_AIM_
Return the stretch of the interview transcript below between "I was in the bookstore" and "is named Moses.", inclusive, copied word for word.

_EXTRACTED TEXT_
Oh, you're the best atheist.
Yes.
All right.
Do you feel that attending Yale was a key factor in catapulting you into your writing career?
No. I actually attended Trinity College in Hartford before I transferred to Yale.
And it was my time at Trinity. I took a, they called it guided studies, which was like an honors humanities program.
And I knew I didn't want to stay at Trinity.
And I thought, while I'm there, like, let me take this.
and the guided studies courses at Trinity were so good.
It was history and it was basically the Western canon,
which starts with, you know, the Iliad, the Odyssey, the Bible,
you know, all the way up through the Aeneid and Homer and the rule of Benedict
and it all this great stuff.
And I knew then, and I was 17 as a freshman because I skipped a grade,
and I knew that, like I had thought,
thought I wanted to go into politics.
And I took one polysy course, and I hated it so much that I still vote, but I said, no,
this is not for me.
And I love the humanities courses so much that I said, I know that I want to be a writer.
And so that happened not at Yale, but at Trinity.
Okay.
Great.
Another question.
Our son's first name is Benaya Dietrich, but now we need another boy name.
Any suggestions?
on a boy name.
How about Dietrich Benaya, or is that too close?
That might be too close.
Habakkuk, Hezekiah.
Actually, you know what?
Yesterday, when I was in the book, not yesterday, when was this?
Well, it was a few days ago.
I was in the bookstore in Queens, which is living, what's it called, living word?
I forget the name, but in Queens.
and one of the guys who is helping us, you know, as I'm signing the books, is named Moses.
I love that name for a boy.
And if you, I just love it.
I just love the name Moses, so I'll say Moses.
That's a good one.
All right.
Next question.
I've been a believer since the age of 17.
I feel like I lack apologetics.
Are there any resources you'd recommend?
Wow.
I've been a believer.

_GIVEN INFORMATION_
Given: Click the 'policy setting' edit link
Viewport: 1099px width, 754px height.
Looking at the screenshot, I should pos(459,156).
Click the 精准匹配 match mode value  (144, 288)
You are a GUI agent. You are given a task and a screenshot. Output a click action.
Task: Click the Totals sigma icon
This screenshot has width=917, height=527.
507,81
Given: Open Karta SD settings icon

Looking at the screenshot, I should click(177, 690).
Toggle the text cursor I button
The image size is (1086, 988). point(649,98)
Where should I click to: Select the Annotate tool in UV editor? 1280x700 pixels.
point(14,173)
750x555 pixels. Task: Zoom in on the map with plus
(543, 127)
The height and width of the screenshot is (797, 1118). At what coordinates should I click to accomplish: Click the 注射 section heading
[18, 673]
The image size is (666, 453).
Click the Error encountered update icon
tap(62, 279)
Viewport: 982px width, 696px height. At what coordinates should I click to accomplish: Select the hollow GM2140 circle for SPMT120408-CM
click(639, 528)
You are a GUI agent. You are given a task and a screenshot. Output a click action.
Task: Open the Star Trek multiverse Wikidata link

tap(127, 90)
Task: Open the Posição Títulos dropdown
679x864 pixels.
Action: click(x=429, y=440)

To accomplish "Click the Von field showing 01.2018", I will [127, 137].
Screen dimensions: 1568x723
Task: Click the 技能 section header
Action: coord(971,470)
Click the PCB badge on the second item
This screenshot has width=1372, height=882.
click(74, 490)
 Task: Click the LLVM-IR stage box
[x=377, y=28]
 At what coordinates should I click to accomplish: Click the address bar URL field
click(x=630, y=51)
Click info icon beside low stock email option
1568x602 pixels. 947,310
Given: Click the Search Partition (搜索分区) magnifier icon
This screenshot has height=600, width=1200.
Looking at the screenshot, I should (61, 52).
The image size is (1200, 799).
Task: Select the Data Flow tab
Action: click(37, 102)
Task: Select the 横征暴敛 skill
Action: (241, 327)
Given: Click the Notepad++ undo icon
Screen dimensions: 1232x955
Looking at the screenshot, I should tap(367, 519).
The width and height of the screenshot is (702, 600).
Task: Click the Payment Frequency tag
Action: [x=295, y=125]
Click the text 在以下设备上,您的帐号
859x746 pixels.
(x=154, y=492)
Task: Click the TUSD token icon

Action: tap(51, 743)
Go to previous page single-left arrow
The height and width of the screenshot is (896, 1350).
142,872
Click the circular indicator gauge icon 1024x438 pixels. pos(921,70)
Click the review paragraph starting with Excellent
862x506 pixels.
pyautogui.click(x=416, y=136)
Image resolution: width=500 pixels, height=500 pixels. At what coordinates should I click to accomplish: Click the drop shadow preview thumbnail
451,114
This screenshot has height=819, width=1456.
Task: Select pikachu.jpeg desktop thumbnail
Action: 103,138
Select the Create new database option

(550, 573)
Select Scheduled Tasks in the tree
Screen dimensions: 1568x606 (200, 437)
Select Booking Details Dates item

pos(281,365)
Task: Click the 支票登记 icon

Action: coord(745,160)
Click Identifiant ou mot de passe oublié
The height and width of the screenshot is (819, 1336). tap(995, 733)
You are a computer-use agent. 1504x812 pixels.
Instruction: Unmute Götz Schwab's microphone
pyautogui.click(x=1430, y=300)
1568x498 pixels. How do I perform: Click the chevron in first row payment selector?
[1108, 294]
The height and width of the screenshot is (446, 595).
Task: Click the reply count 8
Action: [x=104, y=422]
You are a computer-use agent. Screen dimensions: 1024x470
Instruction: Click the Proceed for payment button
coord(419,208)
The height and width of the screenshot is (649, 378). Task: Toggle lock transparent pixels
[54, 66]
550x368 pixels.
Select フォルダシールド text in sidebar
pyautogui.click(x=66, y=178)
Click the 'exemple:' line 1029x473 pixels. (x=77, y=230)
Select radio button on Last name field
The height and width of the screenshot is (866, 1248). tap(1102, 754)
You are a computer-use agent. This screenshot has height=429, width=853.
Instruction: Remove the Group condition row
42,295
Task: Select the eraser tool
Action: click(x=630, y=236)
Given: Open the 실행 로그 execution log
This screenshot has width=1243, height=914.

_SOLUTION_
I was in the bookstore in Queens, which is living, what's it called, living word?
I forget the name, but in Queens.
and one of the guys who is helping us, you know, as I'm signing the books, is named Moses.